Text shown:
........

Meanwhile, Joe Biden’s $1.9 trillion stimulus packages kept the US dollar under pressure due to its oversupplied nature. The US president also reportedly got in touch with his top advisers about a $3 trillion government spending plan, risking to lift the country’s debt-to-GDP ratio further above a whopping 98 percent.

At the same time, the European Central Bank stepped up the pace of its bond-buying program to its highest level in more than three months. It bought €21.1 billion of bonds in the week ending March 17 — up from €14 billion in the previous week — to counter the latest sell-off in eurozone debt markets.

Bitcoin expects to do well against loose monetary policymaking. Investors looking for higher returns step away from lower-yielding bond markets and inflation-stuck fiat currencies to seek safety in the cryptocurrency. The BTC/USD has surged about 1,500 percent amid a globally dovish environment.

........

Task set:
A: Decide whether each statement agrees with the passage on stimulus spending and Bitcoin, answering yes or no and quoting the words that decide it: (i) The European Central Bank bought €21.1 billion of bonds in the week ending March 17. (ii) The stimulus packages strengthened the US dollar. (iii) The BTC/USD rose about 150 percent.
B: According to the passage on stimulus spending and Bitcoin, how many euros of bonds did the European Central Bank buy in the week before the week ending March 17?
C: Carry on the passage on stimulus spending and Bitcoin, picking up after its final sentence.

Data extracts:

........

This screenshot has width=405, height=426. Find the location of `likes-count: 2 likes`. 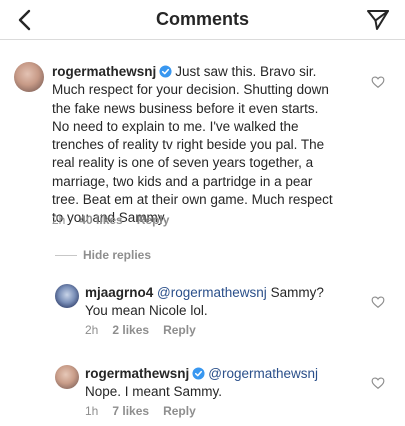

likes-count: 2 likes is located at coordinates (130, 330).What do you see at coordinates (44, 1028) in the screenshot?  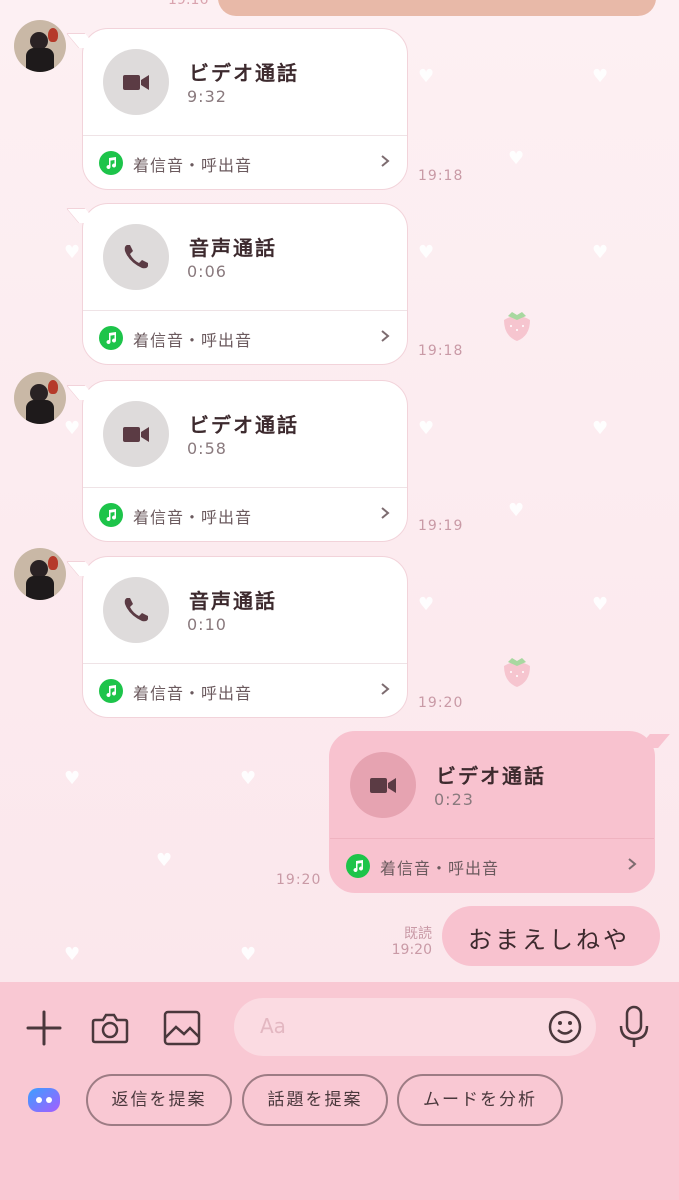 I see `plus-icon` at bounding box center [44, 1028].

........

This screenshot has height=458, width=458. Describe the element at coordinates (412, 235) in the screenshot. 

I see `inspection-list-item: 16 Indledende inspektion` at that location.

........

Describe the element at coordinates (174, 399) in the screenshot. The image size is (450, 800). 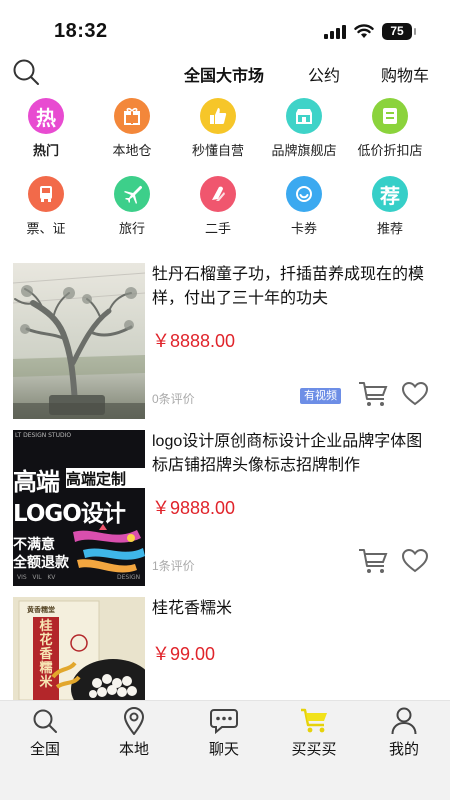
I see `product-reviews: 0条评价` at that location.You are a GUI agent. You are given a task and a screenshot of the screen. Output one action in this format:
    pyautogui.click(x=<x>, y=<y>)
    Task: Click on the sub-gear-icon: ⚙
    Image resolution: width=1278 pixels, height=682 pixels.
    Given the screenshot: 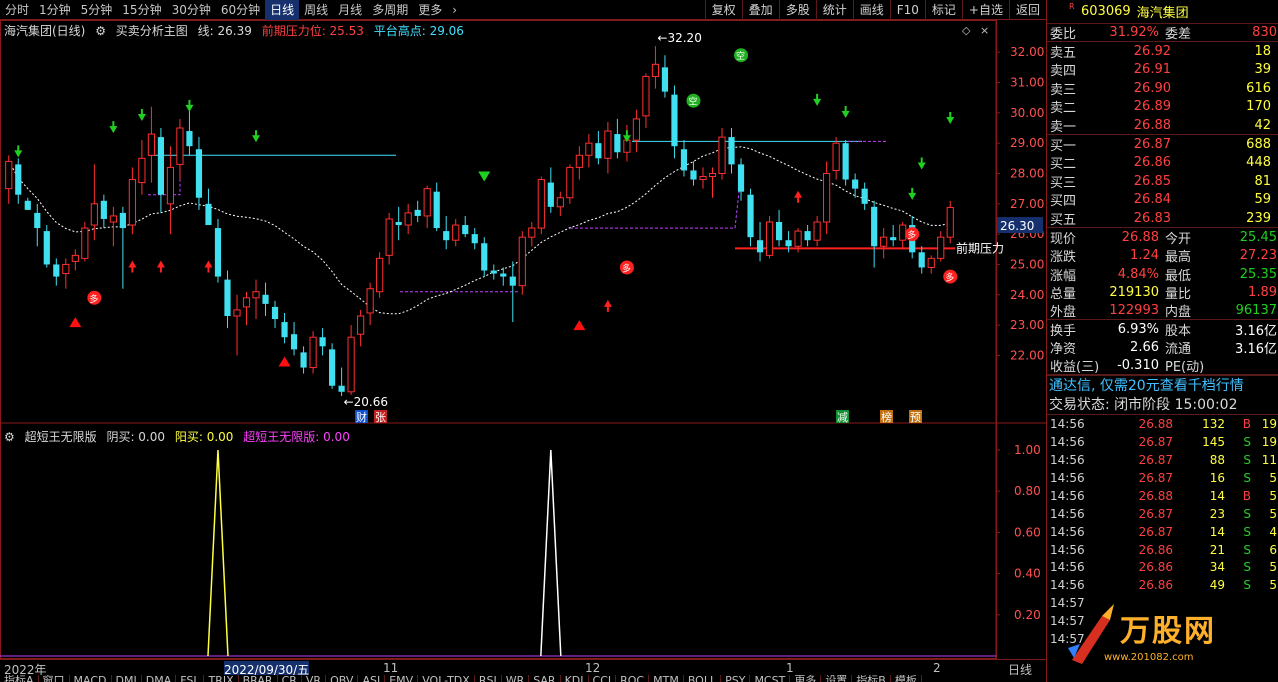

........

Responses in order:
A:
(i) Yes: "It bought €21.1 billion of bonds in the week ending March 17"
(ii) No: "kept the US dollar under pressure due to its oversupplied nature"
(iii) No: "The BTC/USD has surged about 1,500 percent amid a globally dovish environment."

B: €14 billion.

C:
Nevertheless, technically,  the pair could decline further while retaining its overall bullish bias.

Bitcoin is breaking out of a Rising Wedge pattern. Source: BTCUSD on TradingView.com.

BTC/USD slipped below its 20-day exponential moving average on Monday, which alerted bulls about a potential extended sell-off towards its 50-day simple moving average, now sitting around the $50,000 level. At the same time, the pair’s decline appeared like a negative breakout move from a Rising Wedge, a bearish reversal pattern.

That risked sending BTC/USD down by as much as the Wedge’s maximum height. The downside target, therefore, is near $41,000.